The perceived importance of these measures in evaluating quality of care, and the feasibility and acceptability for communities of capturing outcomes after ICU is reflected in the request from the EP to include such indicators in the prioritisation exercise (round 4) despite these indicators failing to meet the threshold for inclusion based on consensus scoring. Whilst the tension of overriding the Delphi process is a potential weakness of the study, the ACs decision to include these indicators for prioritisation was intended to strengthen the studies aim of identifying stakeholder prioritised indicators. The unique opportunity of the network’s community of practice is the uplift in infrastructure and methods to be able to overcome potential barriers (such as feasibility of follow up) and to undertake parallel PPIE research to explore the acceptability of follow up services in Asia and Africa, where the network is active. Of the 57 selected indicators selected after round three, 14 indicators were prioritised.

Limitations

The stakeholder representation for this Delphi was dominated by experts working in Asia and Africa, where the CCAA collaborating registries are operational. There was, however, representation from ICU experts (with expertise in and experience of using clinical registries) from South America. It must also be acknowledged that not all countries in Asia and Africa were included and those included have access to an online ICU registry and are part of a research collaboration, thus more likely to be engaged in and aware of the value of quality improvement and research as part of high-quality health systems. With increased focus on quality improvement across LMICs and investment in electronic systems like DHIS2 [39], our findings go beyond just Asia and Africa, and may be applicable to LMICs.”

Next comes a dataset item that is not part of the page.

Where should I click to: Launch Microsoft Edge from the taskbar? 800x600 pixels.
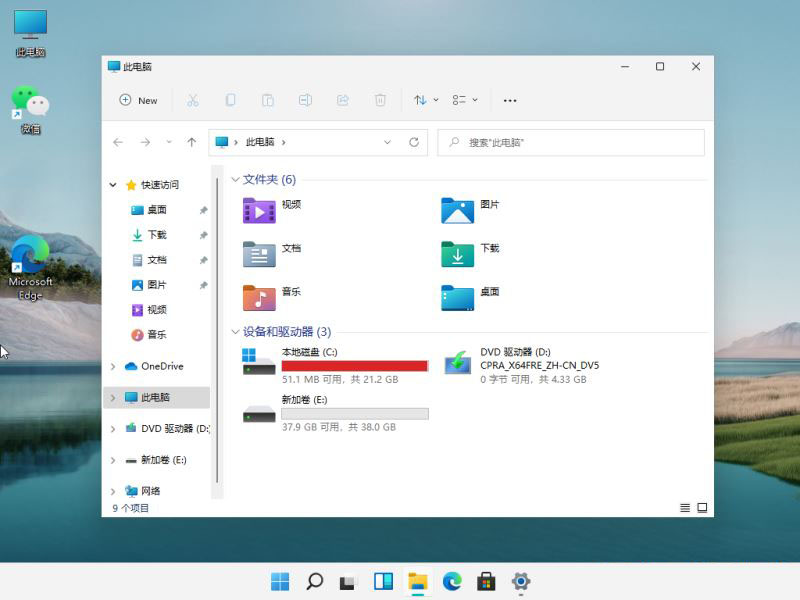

Despite invitations to all sectors of clinical healthcare teams, nursing and allied healthcare professional representation remained limited and may have contributed to the gender imbalance observed in this Delphi; the majority of respondents were male. The absence of patient representation, despite invitations to patients and patient advocacy experts to participate, is a limitation of this study. Patient representatives approached declined participation citing concerns regarding their understanding of quality in healthcare, and in the case of advocacy experts, their understanding of critical care in the LMIC context. The pandemic brought into focus the absence of understanding of critical care by the general public and indeed other non-acute sectors of healthcare. Public engagement and education regarding the role critical care services may play in improving population health is needed. However, representation from stakeholders in Asia and Africa in this study, often underrepresented in similar research, was proportionally higher than reported in other published studies. [10, 21].

Conclusion

This Delphi study resulted in the selection of 57 indicators (16 foundation, 27 process and 14 quality impact) suitable for use in LMICs. Whilst recognition of the need for ongoing investment in health service infrastructure remained, stakeholders voting patterns demonstrated an increasing awareness and prioritisation of the need to measure care processes within the ICU and its potential to improve care standards and reduce avoidable harm. Despite the challenges of maintaining validity and reliability of existing indicators of ICU outcome when applied to more diverse critical populations and organisational structures, the Delphi process underscored the importance of these indicators. Context specific definitions, addressing known barriers to feasibility of data collection and absent information, were identified. This indicator set may become a tool to support benchmarking and quality improvement programs for ICUs beyond those represented here.